DIRECTIONS - Exact copy, no pictures: output each line below as it stands.

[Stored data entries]
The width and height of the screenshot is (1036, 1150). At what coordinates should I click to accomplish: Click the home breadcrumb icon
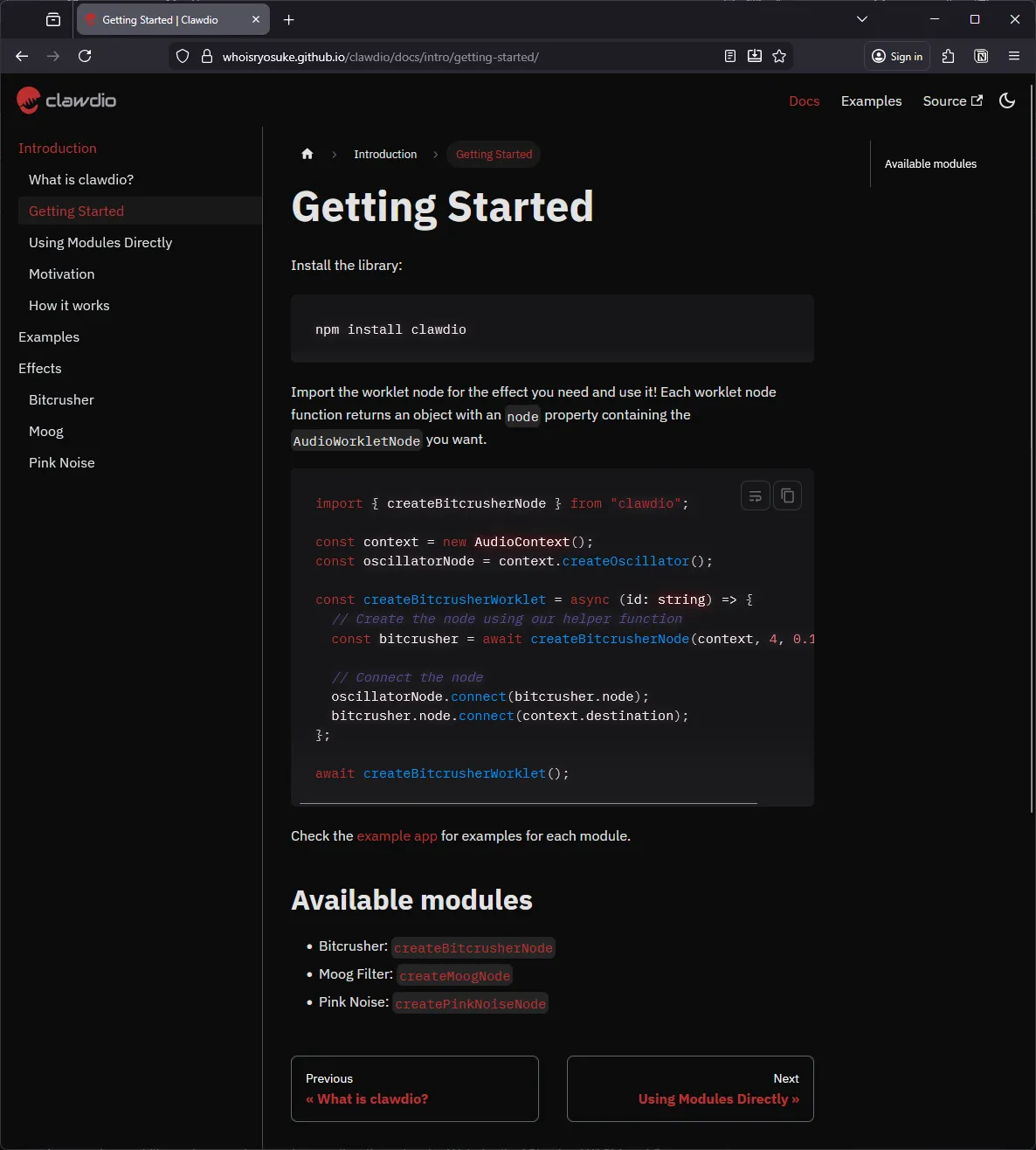coord(307,155)
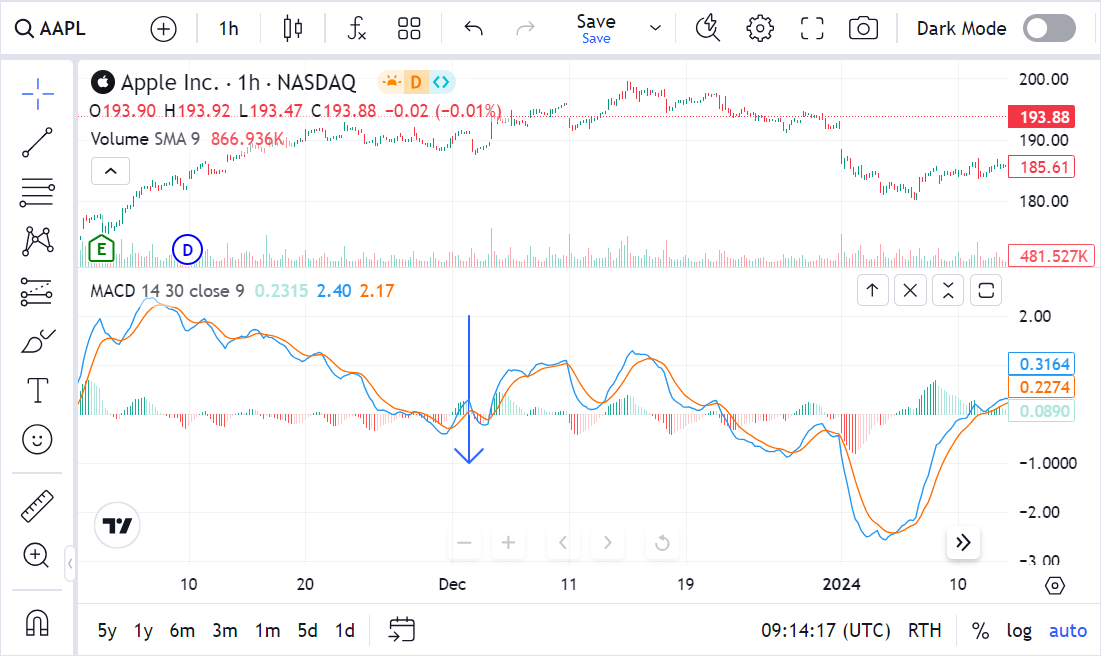
Task: Click the ruler measure tool
Action: [x=38, y=506]
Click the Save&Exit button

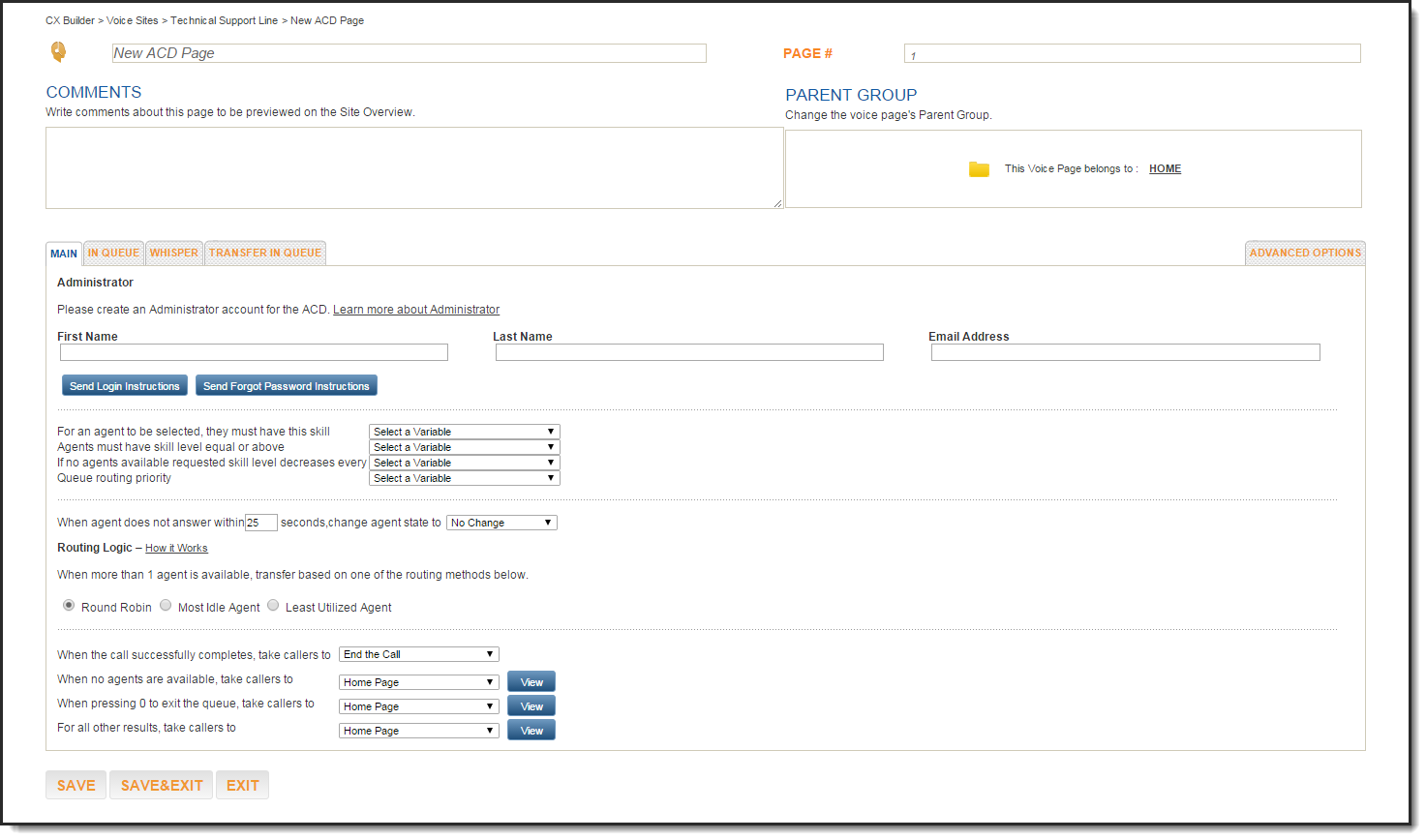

ANSWER SPACE -
The width and height of the screenshot is (1036, 1150). At what coordinates should I click to accomplish: Click the home breadcrumb icon
coord(307,155)
Task: Click the ruler measure tool
Action: [x=38, y=506]
Click the Save&Exit button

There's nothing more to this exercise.